**TASK DESCRIPTION**
Each line of the data holding "social" should be found and copied.
________________________
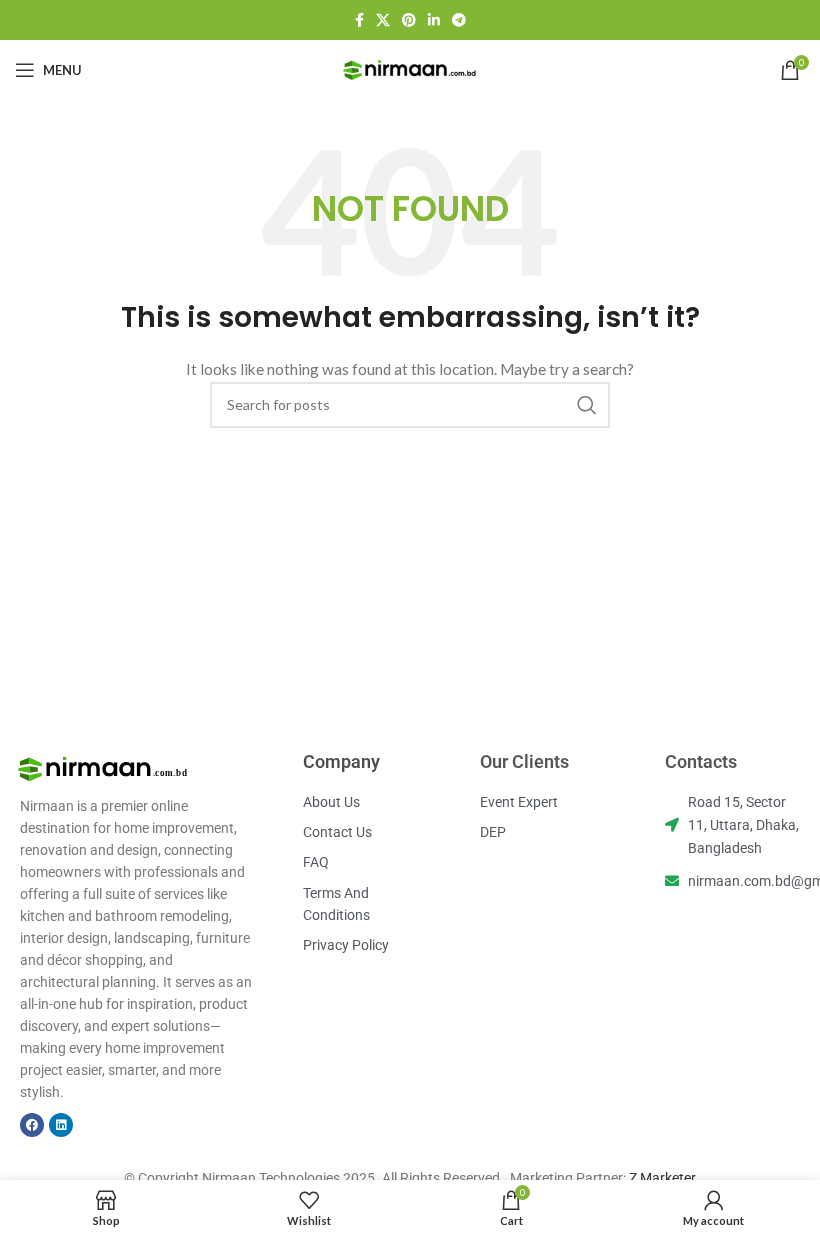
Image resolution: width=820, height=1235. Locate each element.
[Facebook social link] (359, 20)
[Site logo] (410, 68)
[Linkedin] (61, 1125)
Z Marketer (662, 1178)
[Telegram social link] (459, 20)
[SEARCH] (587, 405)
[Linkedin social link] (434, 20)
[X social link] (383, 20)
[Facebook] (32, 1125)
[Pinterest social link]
________________________
**RESULT**
[Facebook social link] (359, 20)
[Telegram social link] (459, 20)
[Linkedin social link] (434, 20)
[X social link] (383, 20)
[Pinterest social link]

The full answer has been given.